Ms Rajani agrees, noting that homes and land in Thika, Ruiru, Ongata Rongai, Ruaka and Kitengela are becoming more popular with middle-income women by the day.

‘‘Education and health facilities in these towns have expanded in recent years. Commute to and from the city Nairobi has also improved with better infrastructure,’’ she says.

But like men, they too consider affordability before committing to buy. Ms Rajani says affordability is determined by the earning power and financial capabilities of the buyer rather than cheapness.

“Women are disadvantaged in this aspect because most of the high-paying jobs in Kenya are held by men. Women also have more responsibilities,’’ she says.

Buyer’s profile

Even so, some are accumulating wealth by buying property. But what does the average Kenyan woman who owns property look like?

Ms Rajani says this woman is ‘‘financially stable through employment’’ and sometimes occupies an executive position in an organisation. If not employed, the woman often has stable investments and a reliable income. This woman, she adds, enjoys an ‘‘excellent credit rating.’’
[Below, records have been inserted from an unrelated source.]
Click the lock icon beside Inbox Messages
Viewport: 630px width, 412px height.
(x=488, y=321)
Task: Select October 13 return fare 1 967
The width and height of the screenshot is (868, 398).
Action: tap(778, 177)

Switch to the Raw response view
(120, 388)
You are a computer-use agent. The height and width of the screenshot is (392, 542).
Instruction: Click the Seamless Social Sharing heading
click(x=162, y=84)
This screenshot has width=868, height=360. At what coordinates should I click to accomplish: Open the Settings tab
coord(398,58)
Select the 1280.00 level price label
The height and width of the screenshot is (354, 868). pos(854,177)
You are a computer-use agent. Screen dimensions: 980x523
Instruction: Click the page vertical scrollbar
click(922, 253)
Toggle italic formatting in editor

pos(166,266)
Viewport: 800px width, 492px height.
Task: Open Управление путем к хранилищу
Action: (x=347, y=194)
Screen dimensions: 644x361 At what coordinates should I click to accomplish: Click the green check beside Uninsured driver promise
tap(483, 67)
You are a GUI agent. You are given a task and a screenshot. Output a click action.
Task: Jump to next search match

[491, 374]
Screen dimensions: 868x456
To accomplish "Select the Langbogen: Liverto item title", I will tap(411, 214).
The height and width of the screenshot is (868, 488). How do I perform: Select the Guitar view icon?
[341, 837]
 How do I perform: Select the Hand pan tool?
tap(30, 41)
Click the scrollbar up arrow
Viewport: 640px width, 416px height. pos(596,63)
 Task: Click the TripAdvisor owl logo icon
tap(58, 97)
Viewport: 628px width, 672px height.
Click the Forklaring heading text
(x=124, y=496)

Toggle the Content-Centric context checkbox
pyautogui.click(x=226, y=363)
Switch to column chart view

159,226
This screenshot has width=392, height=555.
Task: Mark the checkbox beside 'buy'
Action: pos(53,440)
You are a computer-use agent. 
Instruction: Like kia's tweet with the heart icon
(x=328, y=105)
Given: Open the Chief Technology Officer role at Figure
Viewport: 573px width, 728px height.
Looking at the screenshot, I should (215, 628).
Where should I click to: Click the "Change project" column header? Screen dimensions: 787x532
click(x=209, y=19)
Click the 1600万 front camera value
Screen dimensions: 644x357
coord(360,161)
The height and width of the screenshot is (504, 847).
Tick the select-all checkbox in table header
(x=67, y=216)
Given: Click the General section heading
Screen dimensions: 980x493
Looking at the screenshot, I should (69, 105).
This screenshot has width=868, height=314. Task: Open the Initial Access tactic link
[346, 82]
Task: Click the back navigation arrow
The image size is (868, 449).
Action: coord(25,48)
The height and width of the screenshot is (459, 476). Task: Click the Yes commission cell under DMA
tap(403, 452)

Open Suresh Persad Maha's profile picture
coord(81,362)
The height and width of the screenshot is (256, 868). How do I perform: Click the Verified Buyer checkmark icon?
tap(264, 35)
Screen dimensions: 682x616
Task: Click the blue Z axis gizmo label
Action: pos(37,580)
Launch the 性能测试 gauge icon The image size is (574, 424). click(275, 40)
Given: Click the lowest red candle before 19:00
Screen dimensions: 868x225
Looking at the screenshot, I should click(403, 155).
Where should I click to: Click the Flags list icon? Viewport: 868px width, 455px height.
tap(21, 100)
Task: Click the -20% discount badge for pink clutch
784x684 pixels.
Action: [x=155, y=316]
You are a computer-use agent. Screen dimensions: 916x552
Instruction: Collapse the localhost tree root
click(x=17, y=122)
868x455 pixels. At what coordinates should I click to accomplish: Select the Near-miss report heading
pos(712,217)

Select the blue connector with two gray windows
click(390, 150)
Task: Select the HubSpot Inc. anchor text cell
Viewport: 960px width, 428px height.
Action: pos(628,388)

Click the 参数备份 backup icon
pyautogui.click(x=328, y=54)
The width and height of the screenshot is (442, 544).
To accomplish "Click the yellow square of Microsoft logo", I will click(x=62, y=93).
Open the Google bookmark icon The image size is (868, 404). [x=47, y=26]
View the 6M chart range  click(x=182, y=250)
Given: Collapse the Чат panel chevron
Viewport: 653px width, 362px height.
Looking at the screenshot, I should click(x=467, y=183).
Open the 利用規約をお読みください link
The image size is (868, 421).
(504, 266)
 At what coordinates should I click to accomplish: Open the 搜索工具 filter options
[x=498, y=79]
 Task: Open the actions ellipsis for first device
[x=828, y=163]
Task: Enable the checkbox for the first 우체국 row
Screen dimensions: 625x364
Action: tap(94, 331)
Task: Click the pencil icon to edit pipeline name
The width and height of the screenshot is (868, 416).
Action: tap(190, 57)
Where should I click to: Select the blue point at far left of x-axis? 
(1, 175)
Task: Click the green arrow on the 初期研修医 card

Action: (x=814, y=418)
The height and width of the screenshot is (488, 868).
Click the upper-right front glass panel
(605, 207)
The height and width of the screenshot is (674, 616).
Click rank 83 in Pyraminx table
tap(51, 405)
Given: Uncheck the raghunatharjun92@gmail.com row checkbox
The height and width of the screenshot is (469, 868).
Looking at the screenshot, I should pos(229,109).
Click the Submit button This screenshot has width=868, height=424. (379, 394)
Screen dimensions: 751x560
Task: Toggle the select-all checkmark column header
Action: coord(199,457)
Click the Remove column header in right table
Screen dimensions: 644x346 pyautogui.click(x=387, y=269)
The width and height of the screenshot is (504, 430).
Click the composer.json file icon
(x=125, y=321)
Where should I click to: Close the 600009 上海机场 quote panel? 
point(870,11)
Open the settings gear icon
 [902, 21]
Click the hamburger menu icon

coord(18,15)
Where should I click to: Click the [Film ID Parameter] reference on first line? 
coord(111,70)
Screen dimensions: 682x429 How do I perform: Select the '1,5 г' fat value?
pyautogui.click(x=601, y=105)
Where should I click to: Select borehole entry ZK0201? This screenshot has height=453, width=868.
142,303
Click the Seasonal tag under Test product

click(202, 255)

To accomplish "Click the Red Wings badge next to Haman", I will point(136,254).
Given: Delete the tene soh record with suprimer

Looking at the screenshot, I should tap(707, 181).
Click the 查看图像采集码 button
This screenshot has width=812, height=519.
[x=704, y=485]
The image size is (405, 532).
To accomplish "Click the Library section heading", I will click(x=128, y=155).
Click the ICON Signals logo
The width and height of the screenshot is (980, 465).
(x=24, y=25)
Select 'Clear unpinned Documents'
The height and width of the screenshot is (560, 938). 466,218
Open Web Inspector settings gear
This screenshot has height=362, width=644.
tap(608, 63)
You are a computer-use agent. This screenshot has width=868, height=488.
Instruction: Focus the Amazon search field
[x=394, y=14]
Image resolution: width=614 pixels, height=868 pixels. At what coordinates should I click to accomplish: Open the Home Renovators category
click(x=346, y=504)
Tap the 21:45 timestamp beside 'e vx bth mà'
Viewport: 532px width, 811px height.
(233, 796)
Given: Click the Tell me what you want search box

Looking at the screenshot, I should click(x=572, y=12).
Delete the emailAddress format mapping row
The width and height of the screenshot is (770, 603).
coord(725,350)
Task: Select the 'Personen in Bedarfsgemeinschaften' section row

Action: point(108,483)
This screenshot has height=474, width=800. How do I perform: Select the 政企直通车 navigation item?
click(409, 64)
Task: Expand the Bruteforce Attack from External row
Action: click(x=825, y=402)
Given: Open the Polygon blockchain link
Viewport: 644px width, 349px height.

‘‘The woman home buyer is educated in finance and wealth management. This helps her to plan for herself and her family accordingly,’’ she says.

In some cases, this woman is either married to a ‘‘financially strong partner’’ or has wealthy parents who support her.

‘‘When her husband is financially stable, the woman can divert her earnings to invest in property because the partner meets the other family obligations,’’ Ms Rajani explains.

On financing, she notes that most of the mortgages target either women entrepreneurs or those with a regular income.

‘‘Financiers often prefer applications by women to men because they are considered more efficient and reliable when it comes to payment of loans,’’ she says.

The majority of women who buy individually are those working in the diaspora. Women buying property as a consortium rather than individually is one of the trends in the Kenyan property market.

"There are chamas of women formed for purposes of buying property,’’ Ms Rustam of HassConsult says.

Other than the family, some women acquire property for self-actualisation purposes, says Mr Mwaura. Like men, women too have aspirations they hope to fulfil.


Sometimes cultural and patriarchal stereotypes get in the way of property ownership among women, including educated ones. FILE PHOTO | SHUTTERSTOCK

‘‘For some, it could be to own a certain type of car or house in a certain neighbourhood in their lifetime. These happen whether they are married or unmarried,’’ the psychologist says.

Divorced buyers

While family provides an ideal environment for women to own property, divorce compels them to buy property, especially where children are involved.

For 10 years, Sheila Muthoni and her husband had lived happily in their five-bedroom home in Nairobi. But when they divorced in 2019, she found herself stranded.

‘‘Our house had been registered under his name. I was practically homeless. I had to mobilise my savings to buy a home. Luckily I had put something substantial aside,’’ says the commercial lawyer.

Ms Muthoni says that while the new home is smaller than the one she was used to, she is contented. ‘‘I can raise my son with fewer worries.’’

The Supreme Court ruling in January significantly changed the landscape of property ownership among women, Mr Wainaina argues.

‘‘More women will now want to own and register property in their names than before,’’ he says.

Cases of disinheritance of widows, he adds, will cease when more women register the property under their names.

‘‘A widow inherits their spouse’s property as a trustee for the children,’’ he says.